Journal of Antimicrobial Chemotherapy Advance Access published December 4, 2014

J Antimicrob Chemother doi:10.1093/jac/dku493

Treatment of rectal chlamydia infection may be more complicated than we originally thought Jane S. Hocking1*, Fabian Y. S. Kong1, Peter Timms2, Wilhelmina M. Huston3 and Sepehr N. Tabrizi4,5 Centre for Epidemiology and Biostatistics, Melbourne School of Population and Global Health, University of Melbourne, 3/207 Bouverie Street, Carlton, Victoria 3053, Australia; 2University of the Sunshine Coast, Locked Bag 4, Maroochydore DC, Queensland, 4558, Australia; 3 Institute of Health and Biomedical Innovation, Queensland University of Technology, 60 Musk Avenue, Kelvin Grove, Queensland 4059, Australia; 4Murdoch Children’s Research Institute, Flemington Road, Parkville, Victoria 3052, Australia; 5Department of Obstetrics and Gynaecology, University of Melbourne, The Royal Women’s Hospital, 20 Flemington Road, Parkville, Victoria 3052, Australia *Corresponding author.
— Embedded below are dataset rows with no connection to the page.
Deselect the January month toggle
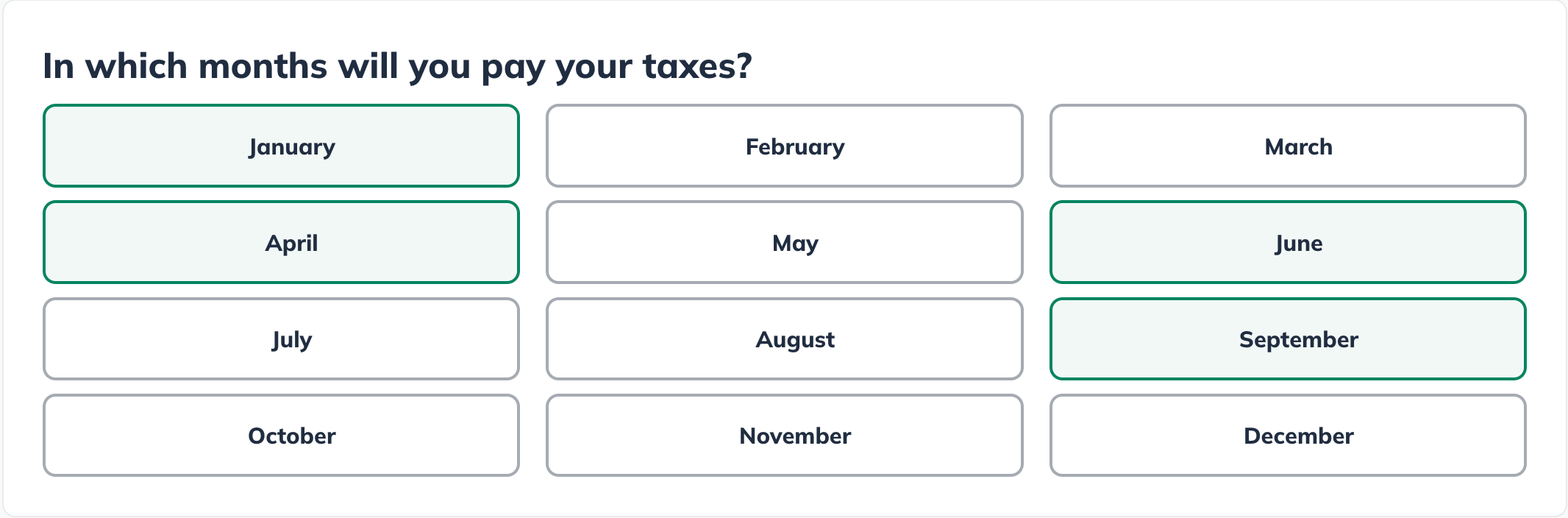The width and height of the screenshot is (1568, 518). [x=291, y=146]
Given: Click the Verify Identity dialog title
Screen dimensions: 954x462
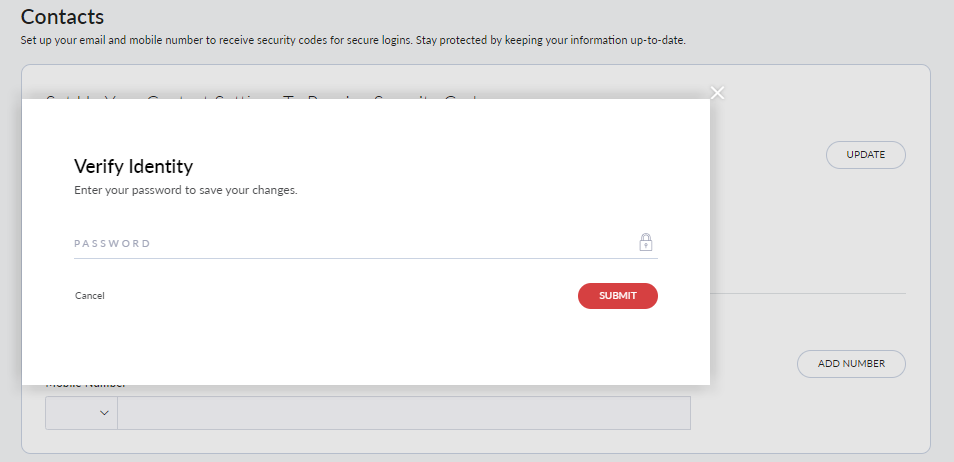Looking at the screenshot, I should pyautogui.click(x=133, y=166).
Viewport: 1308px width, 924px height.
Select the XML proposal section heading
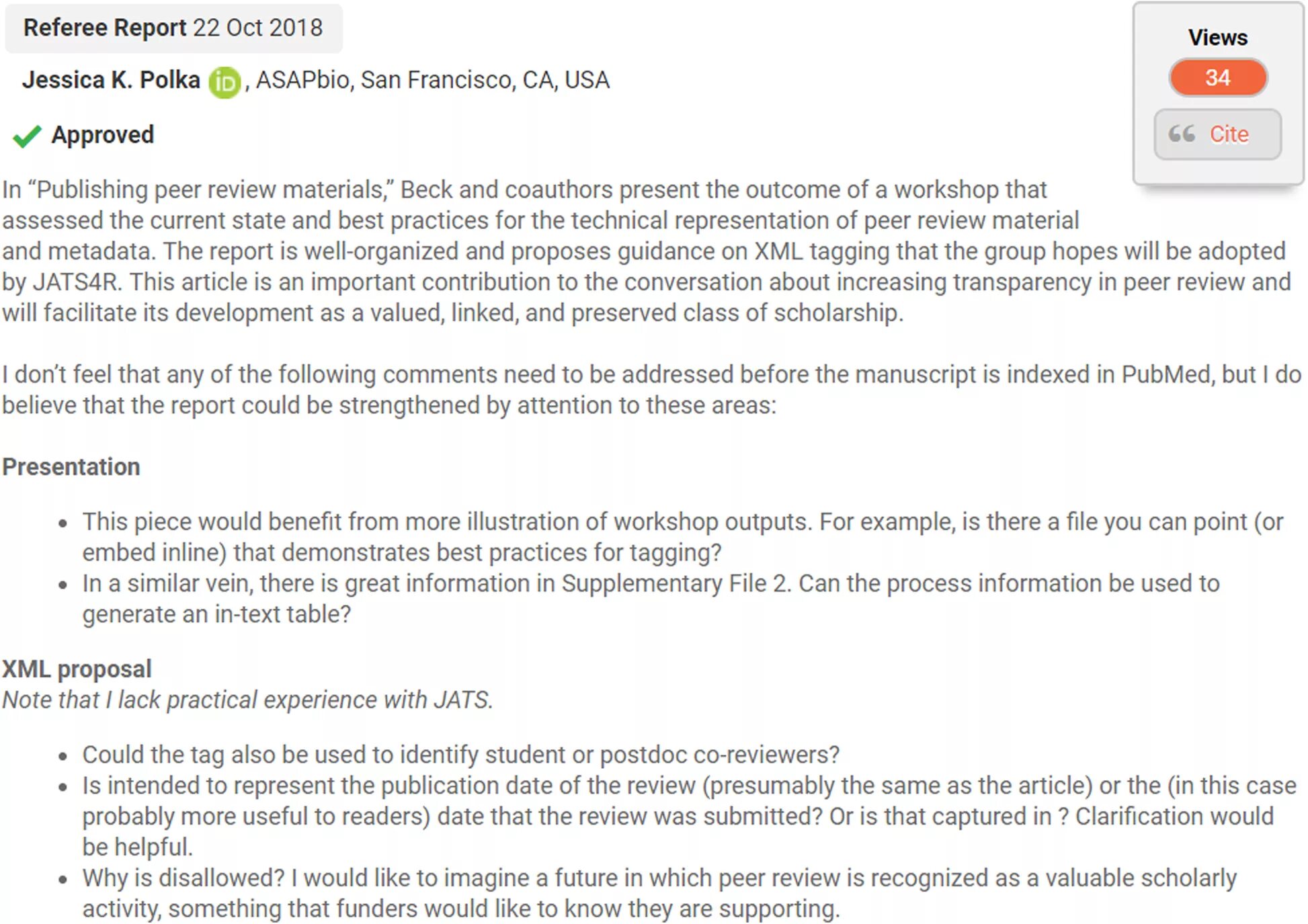click(x=77, y=669)
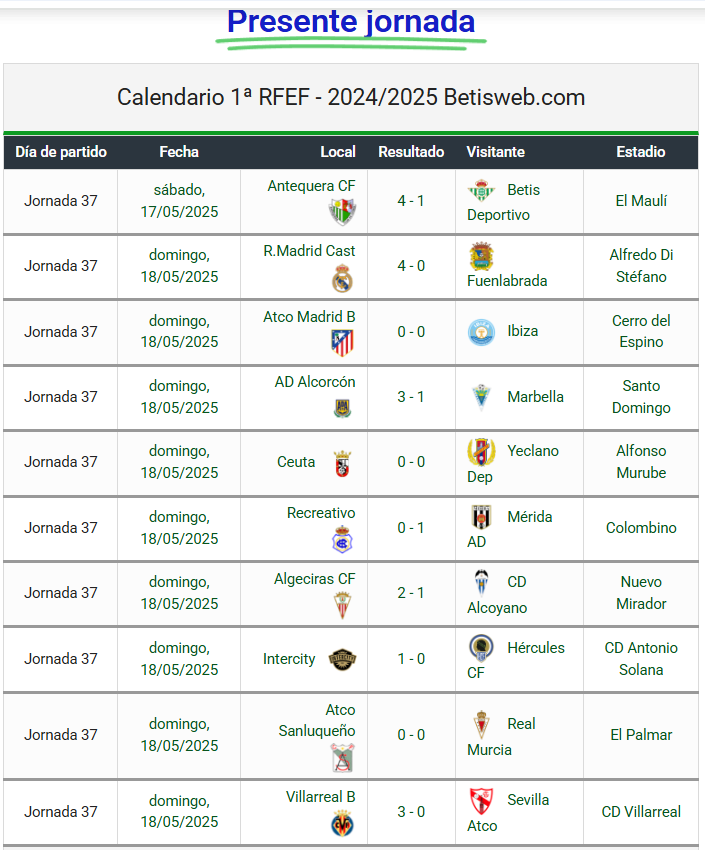Click the Marbella club crest icon

pos(481,397)
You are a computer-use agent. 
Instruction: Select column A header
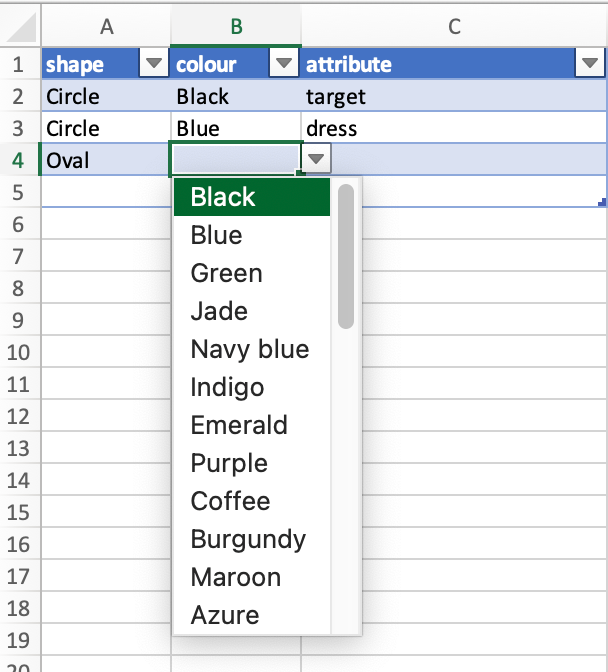tap(106, 27)
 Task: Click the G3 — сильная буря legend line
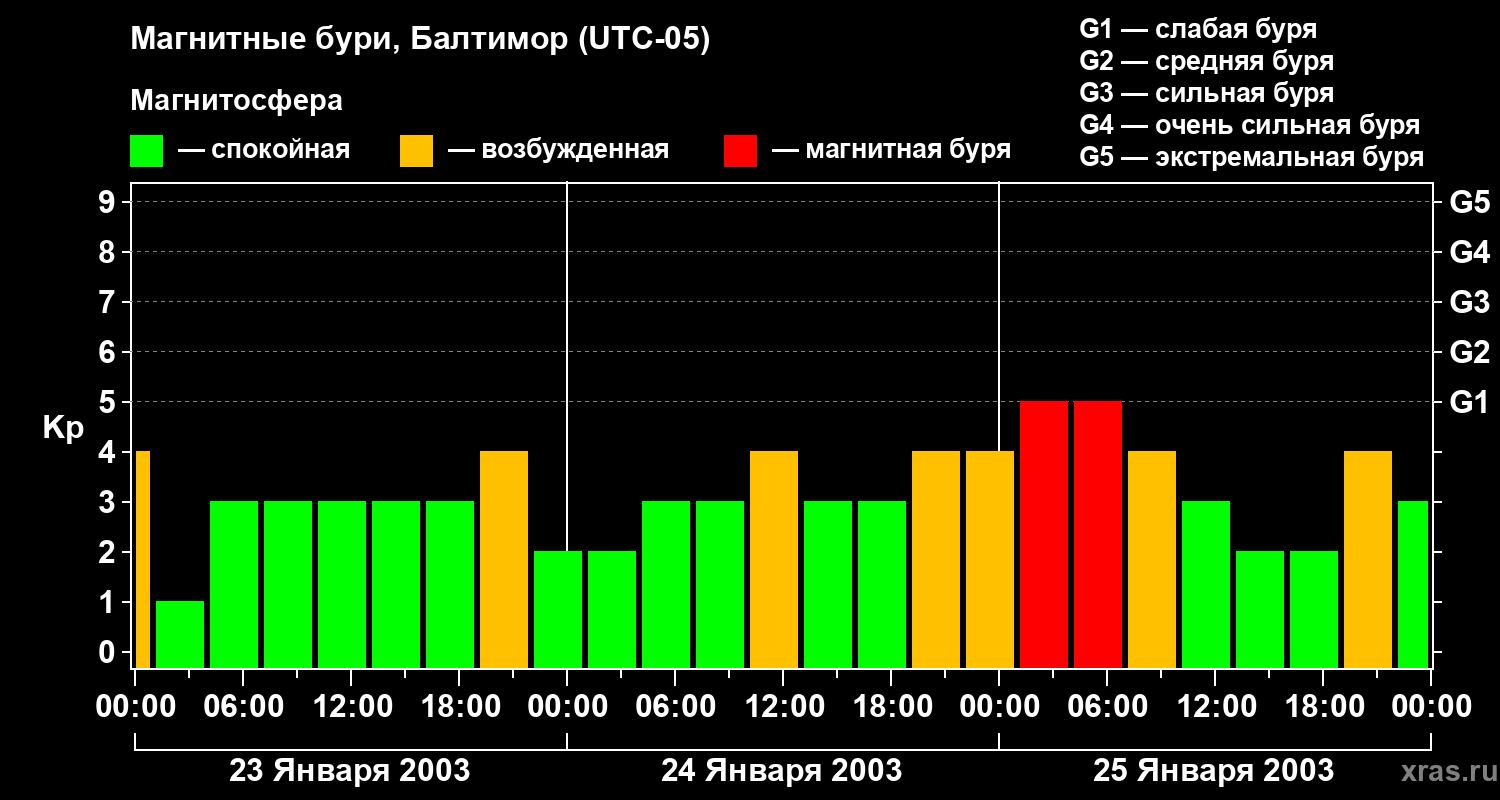pyautogui.click(x=1207, y=93)
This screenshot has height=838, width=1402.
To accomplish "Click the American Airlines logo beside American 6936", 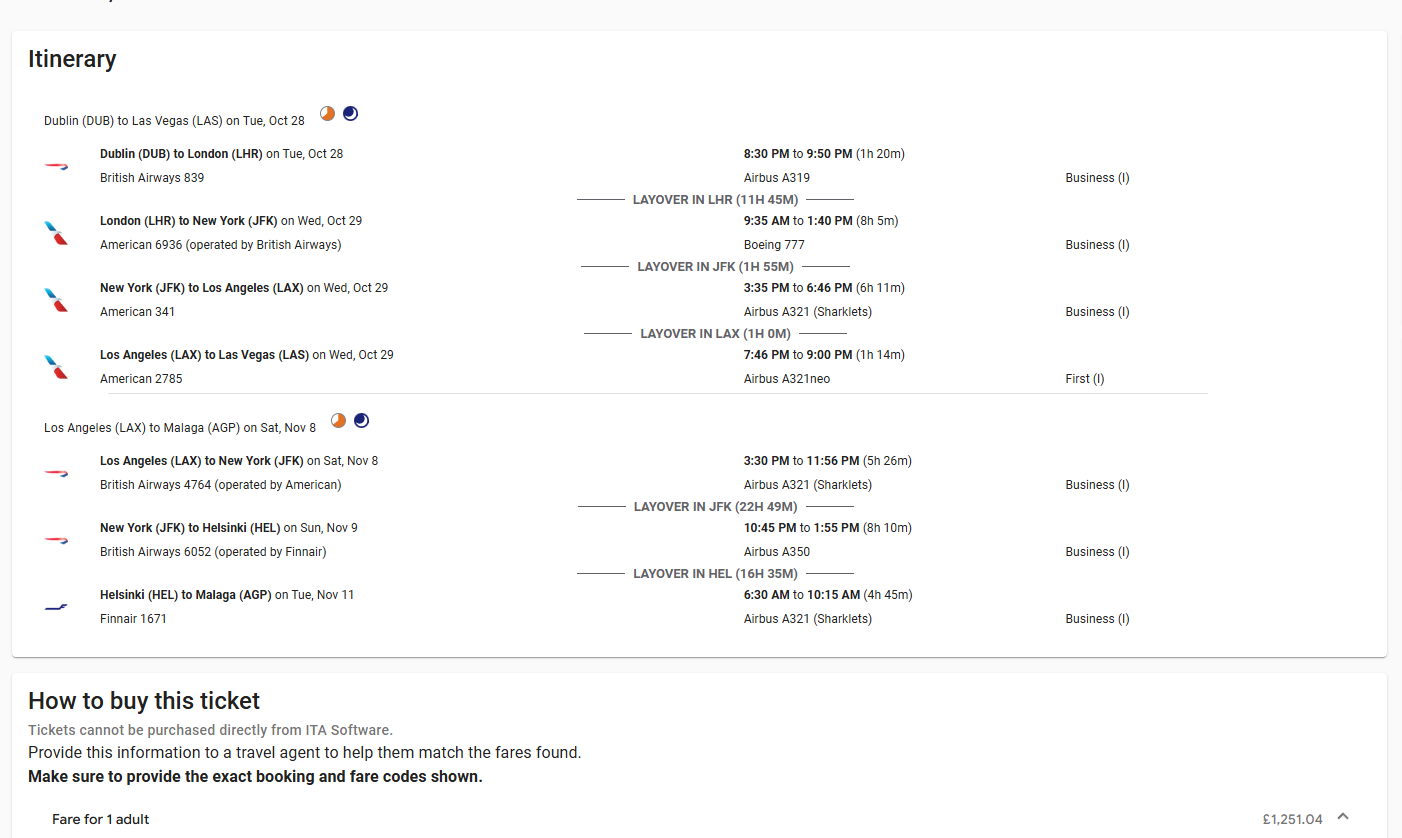I will click(x=57, y=233).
Tel: +61-3-8344-0762; Fax: +61-3-9347-9824; E-mail: [email protected]

Rectal chlamydia diagnoses have been increasing among MSM and may also rise among women as anal sex rates increase among heterosexuals. However, there is growing concern about treatment for rectal chlamydia with treatment failures of up to 22% being reported. This article addresses factors that may be contributing to treatment failure for rectal chlamydia, including the pharmacokinetic properties of azithromycin and doxycycline in rectal tissue, the ability of chlamydia to transform into a persistent state that is less responsive to antimicrobial therapy, the impact of the rectal microbiome on chlamydia, heterotypic resistance, failure to detect cases of lymphogranuloma venereum and the performance of screening tests. If we are to reduce the burden of genital chlamydia, treatment for rectal chlamydia must be efficacious. This highlights the need for randomized controlled trial evidence comparing azithromycin with doxycycline for the treatment of rectal chlamydia. Keywords: azithromycin, doxycycline, treatment failure

Introduction Chlamydia trachomatis is the most common bacterial sexually transmitted infection (STI) worldwide with about 100 million adults infected at any point in time. 1 In countries that target both men and women for screening, 40% of cases are among men,2,3 and while these data do not differentiate between rectal, urethral or other sites of infection, available prevalence data suggest that, among MSM, the prevalence of rectal chlamydia is higher than that of urethral infection.4 Rectal chlamydia among women is also of increasing concern with data from the UK showing that 15% – 17% of heterosexual people reported anal sex in the last year, a 2 – 3-fold increase since 1990.5 However, many women acquire rectal chlamydia infection in the absence of any reported anal sex6 and autoinoculation of cervical chlamydia infection from the rectal site has been raised as a potential issue in women.7 As STIs are associated with increasing HIV prevalence,8 effective treatment for rectal infection is important for HIV control. Current STI treatment guidelines for MSM in the USA recommend treatment of rectal chlamydia with a single 1 g dose of azithromycin,9 but there are increasing concerns about its effectiveness with treatment failures of up to 22% being reported.10 A recent meta-analysis examining rectal chlamydia treatment found a pooled treatment efficacy of 83% for 1 g of azithromycin and 99% for 100 mg of doxycycline twice daily for 7 days.11

While these results may warrant concern about azithromycin’s effectiveness, the quality of evidence included was poor with no randomized controlled trials (RCTs) directly comparing azithromycin with doxycycline identified.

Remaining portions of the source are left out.